Market close: shares fall as Labour-Greens power plan rattles sector
Investors assess the potential threat to power company earnings from a proposal to overhaul the electricity sector if elected.
Investors assess the potential threat to power company earnings from a proposal to overhaul the electricity sector if elected.
New Zealand shares fell as investors assessed the potential threat to power company earnings from a Labour Party-Green Party plan to overhaul the electricity sector if elected.
Contact Energy, TrustPower, Infratil and Vector all declined.
The NZX 50 Index fell 36.16 points, or 0.8 percent, to 4442.10. Within the index, 38 stocks fell, nine rose and three were unchanged. Turnover was $127 million.
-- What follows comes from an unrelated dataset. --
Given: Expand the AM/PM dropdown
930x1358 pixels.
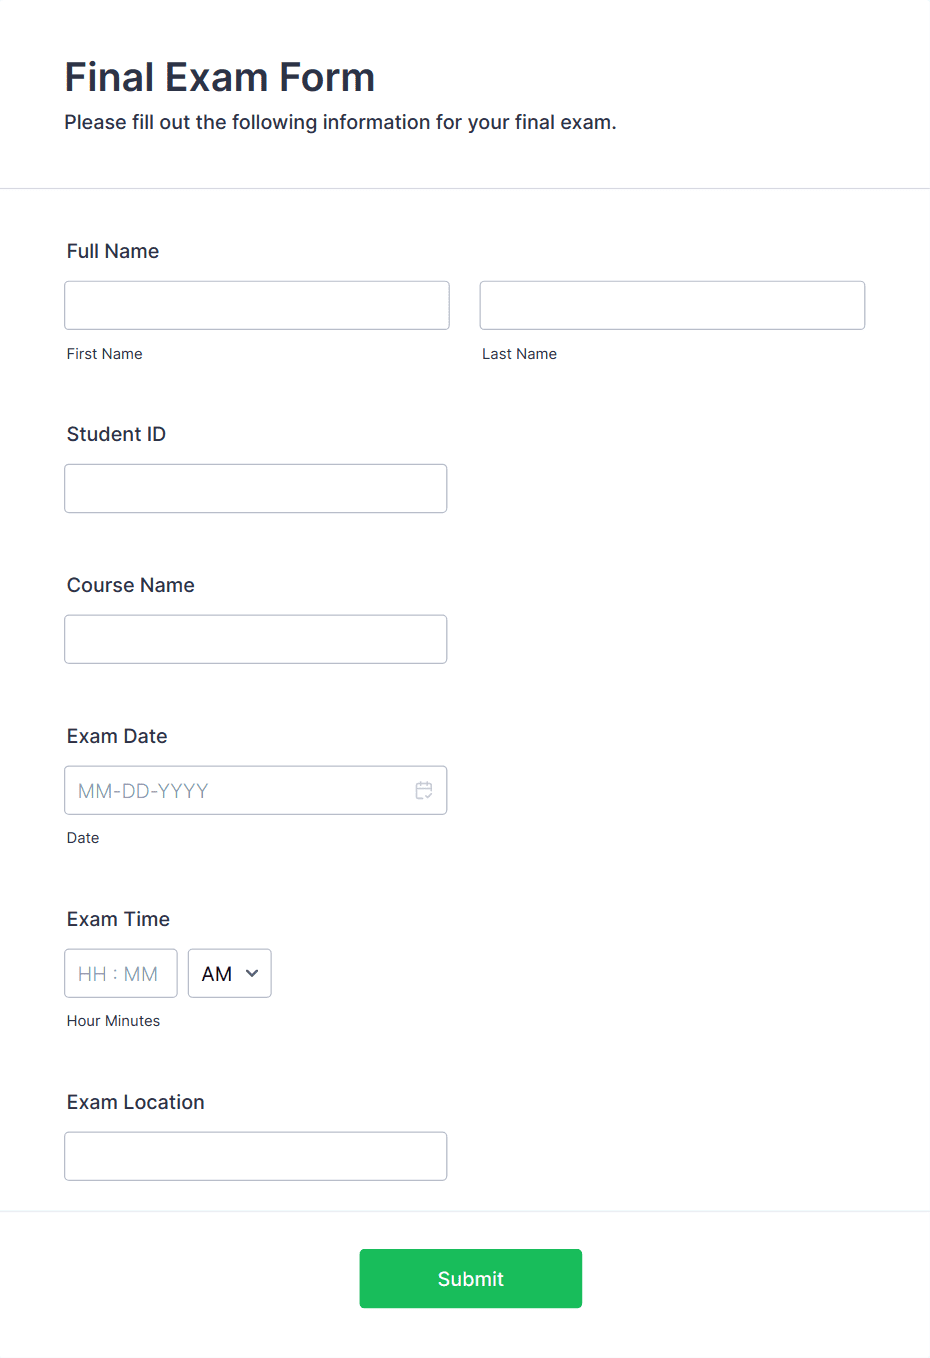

Contact, the biggest power company on the exchange, tumbled 4.6 percent to $5.46. TrustPower declined 3.1 percent to $7.56 while its 50.7 percent owner, Infratil, fell 2.3 percent to $2.33. Lines company Vector dropped 2.4 percent to $2.88.
The plan announced by the two main opposition parties would see a return to a centrally planned electricity system, a single state-owned power buyer and the breakup of integrated generator-retailers – changes they say could wipe as much as $700 million from power company revenues.
"The impact of this is potentially larger than, say, the Tiwai Point closure," says William Curtayne, an analyst at Milford Asset Management. "If this went through it could lead to some pretty significant downgrades for these companies."
Offshore investors, eyeing the looming sale of Mighty River Power, "will be wondering what's going on with politics here".
OceanaGold, the operator of the Macraes gold field, 9.5 percent to $2.09, the lowest in more than four years and extending its slump in the past three months to 34 percent. Spot gold is trading near its lowest levels in more than two years.
New Zealand Oil & Gas fell 4.7 percent to 82 cents as the price of crude oil fell, part of a broader decline in commodity prices amid concern global growth may be faltering.
Summerset Group was the biggest gainer, rising 2.1 percent to $2.98 as investors were lured to the certainty of earnings growth in the retirement sector. Rival Ryman Healthcare held unchanged at $5.52, a record high. Metlifecare gained 0.3 percent to $3.22.
Telecom gained 1.2 percent to $2.485 and Chorus, the network company spun off in 2011, rose 2.6 percent to $2.65. Fletcher Building fell 0.5 percent to $8.44.
Nuplex Industries slid 4 percent to $3.09. Port of Tauranga, the nation's busiest export port, rose 0.7 percent to $15.35, a record close.
Fisher & Paykel Healthcare, which gets more than 50 percent of its sales in US dollars, rose 1.2 percent to $2.59.